Lindera uses Cargo feature flags to control optional functionality and dictionary embedding.

Core Features

FeatureDescriptionDefault
mmapMemory-mapped file supportYes
trainCRF-based dictionary training (depends on lindera-crf)CLI only
  • mmap is enabled by default in the main lindera crate.
  • train is enabled by default only in lindera-cli. For library usage, enable it explicitly with --features train.

The recommended approach is to use pre-built dictionaries as external files. Download a dictionary from GitHub Releases and specify its path at runtime:

#![allow(unused)]
fn main() {
let dictionary = load_dictionary("/path/to/ipadic")?;
}

No additional feature flags are required for this usage.

Dictionary Embedding Features (Advanced)

These features embed pre-built dictionaries directly into the binary, eliminating the need for external dictionary files at runtime. This is intended for advanced users who need self-contained binaries.

FeatureDictionaryLanguage
embed-ipadicIPADICJapanese
embed-ipadic-neologdIPADIC NEologdJapanese
embed-unidicUniDicJapanese
embed-ko-dicko-dicKorean
embed-cc-cedictCC-CEDICTChinese
embed-jiebaJiebaChinese

None of these are enabled by default. Enable them as needed:

[dependencies]
lindera = { version = "2.3.2", features = ["embed-ipadic"] }

When embedding is enabled, you can load the dictionary with:

#![allow(unused)]
fn main() {
let dictionary = load_dictionary("embedded://ipadic")?;
}

Combination Features

These meta-features enable multiple dictionaries at once for multilingual applications.

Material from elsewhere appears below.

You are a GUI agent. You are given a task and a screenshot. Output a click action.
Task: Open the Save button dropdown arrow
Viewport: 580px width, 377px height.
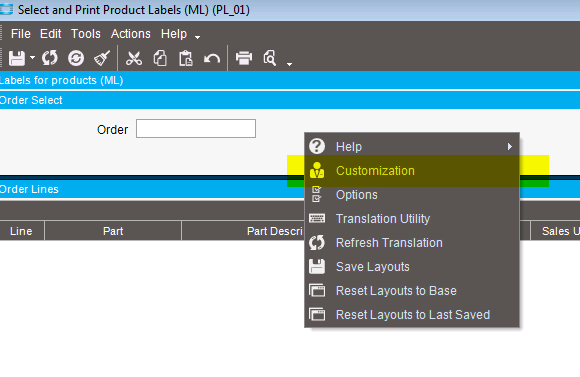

FeatureIncluded Dictionaries
embed-cjkIPADIC + ko-dic + Jieba
embed-cjk2UniDic + ko-dic + Jieba
embed-cjk3IPADIC NEologd + ko-dic + Jieba

Combining Feature Flags

Multiple feature flags can be combined. For example, to embed both Japanese and Korean dictionaries:

[dependencies]
lindera = { version = "2.3.2", features = ["embed-ipadic", "embed-ko-dic"] }

Or from the command line:

cargo build --features embed-ipadic,embed-ko-dic

Notes

  • Embedding dictionaries increases binary size significantly. Only embed dictionaries you actually need.
  • The train feature adds a dependency on lindera-crf and increases compile time. It is not needed for tokenization-only use cases.
  • The mmap feature enables memory-mapped dictionary loading, which reduces memory usage for large dictionaries loaded from disk. It has no effect on embedded dictionaries.